Johnson is currently serving as executive producer of the CBS television drama NCIS, which celebrates its 200th episode on February 7. He is also one of the producers of Red Tails, the Lucasfilm feature about the Tuskegee Airmen, America’s first all African-American aerial unit who both helped bring down the Nazi war machine during World War II and challenged racial stereotypes back home. Defying the odds, the film starring an all African-American cast — including Terrence Howard, Cuba Gooding Jr., Nate Parker and David Oleyowo — debuted last weekend in second place by bringing in nearly $19 million at the box office.

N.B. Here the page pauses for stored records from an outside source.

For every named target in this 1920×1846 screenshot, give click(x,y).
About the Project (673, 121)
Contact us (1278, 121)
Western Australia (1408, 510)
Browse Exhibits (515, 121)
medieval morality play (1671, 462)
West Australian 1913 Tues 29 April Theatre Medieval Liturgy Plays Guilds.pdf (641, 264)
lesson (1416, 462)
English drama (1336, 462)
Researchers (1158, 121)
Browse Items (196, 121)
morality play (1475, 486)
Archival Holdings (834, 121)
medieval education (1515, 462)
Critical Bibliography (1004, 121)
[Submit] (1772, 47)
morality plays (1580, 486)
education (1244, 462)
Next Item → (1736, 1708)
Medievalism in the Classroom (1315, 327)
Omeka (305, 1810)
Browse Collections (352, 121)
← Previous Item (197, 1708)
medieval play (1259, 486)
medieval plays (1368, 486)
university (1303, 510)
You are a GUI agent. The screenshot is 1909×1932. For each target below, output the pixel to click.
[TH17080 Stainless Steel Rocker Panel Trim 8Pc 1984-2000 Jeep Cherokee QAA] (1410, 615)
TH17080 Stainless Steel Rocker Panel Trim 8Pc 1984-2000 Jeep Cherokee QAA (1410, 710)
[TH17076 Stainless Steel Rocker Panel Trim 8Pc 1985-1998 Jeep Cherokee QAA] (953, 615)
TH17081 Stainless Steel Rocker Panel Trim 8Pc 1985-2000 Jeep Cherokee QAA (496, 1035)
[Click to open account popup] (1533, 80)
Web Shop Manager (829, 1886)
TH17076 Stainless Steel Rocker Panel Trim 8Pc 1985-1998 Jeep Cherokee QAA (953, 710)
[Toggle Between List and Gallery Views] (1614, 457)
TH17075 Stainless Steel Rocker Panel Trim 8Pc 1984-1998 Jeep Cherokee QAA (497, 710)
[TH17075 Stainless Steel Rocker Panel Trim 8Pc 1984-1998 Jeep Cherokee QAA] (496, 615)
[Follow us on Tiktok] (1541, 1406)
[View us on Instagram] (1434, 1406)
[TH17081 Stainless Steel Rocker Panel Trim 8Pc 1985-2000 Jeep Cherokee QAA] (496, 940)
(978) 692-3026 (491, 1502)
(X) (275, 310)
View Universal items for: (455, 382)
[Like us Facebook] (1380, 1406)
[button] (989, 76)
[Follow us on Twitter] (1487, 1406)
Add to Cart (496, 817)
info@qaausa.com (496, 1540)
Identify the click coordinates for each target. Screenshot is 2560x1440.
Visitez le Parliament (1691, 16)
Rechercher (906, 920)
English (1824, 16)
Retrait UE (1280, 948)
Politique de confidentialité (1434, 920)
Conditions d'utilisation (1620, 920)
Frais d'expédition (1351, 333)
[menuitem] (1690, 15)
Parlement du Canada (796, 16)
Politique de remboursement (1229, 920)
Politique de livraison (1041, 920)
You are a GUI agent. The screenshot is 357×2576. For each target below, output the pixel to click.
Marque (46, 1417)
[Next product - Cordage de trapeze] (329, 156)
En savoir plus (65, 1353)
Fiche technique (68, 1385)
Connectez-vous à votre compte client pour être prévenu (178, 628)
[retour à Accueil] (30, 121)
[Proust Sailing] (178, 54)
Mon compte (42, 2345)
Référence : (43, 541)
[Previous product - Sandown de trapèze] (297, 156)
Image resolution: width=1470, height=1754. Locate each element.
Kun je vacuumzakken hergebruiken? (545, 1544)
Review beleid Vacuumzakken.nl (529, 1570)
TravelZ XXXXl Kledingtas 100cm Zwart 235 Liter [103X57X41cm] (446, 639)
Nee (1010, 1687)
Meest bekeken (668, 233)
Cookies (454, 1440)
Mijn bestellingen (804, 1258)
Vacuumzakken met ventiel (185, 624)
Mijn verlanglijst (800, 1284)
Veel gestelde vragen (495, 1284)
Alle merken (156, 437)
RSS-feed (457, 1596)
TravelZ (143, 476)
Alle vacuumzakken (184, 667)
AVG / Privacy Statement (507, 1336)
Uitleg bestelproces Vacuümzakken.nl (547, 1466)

“It’s a story that has resonance with a lot of people,” said Johnson of the film which he and fellow Red Tails producer George Lucas had been trying to get off the ground for 23 years. “These young men were not encouraged to fly for their country. They were not expected to succeed. But they triumphed over adversity. These were men who fought racism at home and fascism abroad. They did it successfully and they were heroes, not victims.”

Audiences have clearly embraced the movie, and Johnson says the African-American community has proven particularly supportive of the film. He also feels critics who have labeled the film a comic book fantasy version of the Tuskegee Airmen’s story have been a bit unfair. “The story’s been told in many ways. In 1995 HBO made The Tuskeegee Airmen, which told the story of the airmen in a more chronological fashion, from when they first entered the program to when they were deployed overseas. So Lucas felt that had already been done, and he wanted to make an old-fashioned WWII dogfight movie. But even though it’s an action-adventure film, the story comes out very clear through it all.”

He also points out that for people who would like additional context, Lucas created a companion documentary to the film called Double Victory, which mixes the Tuskegee Airmen’s own words via modern-day interviews with newsreel footage. The film was broadcast last month on The History Channel and will be rebroadcast later this month for Black History Month.

“It’s so surreal,” said Johnson when asked how it felt to have a film that’s been in development since 1988 to finally be completed. “When I went to see the first cut with Lucas last October, I thought is this really happening? And now it’s out in theatres and people are seeing it? It’s surreal, and in a good way.”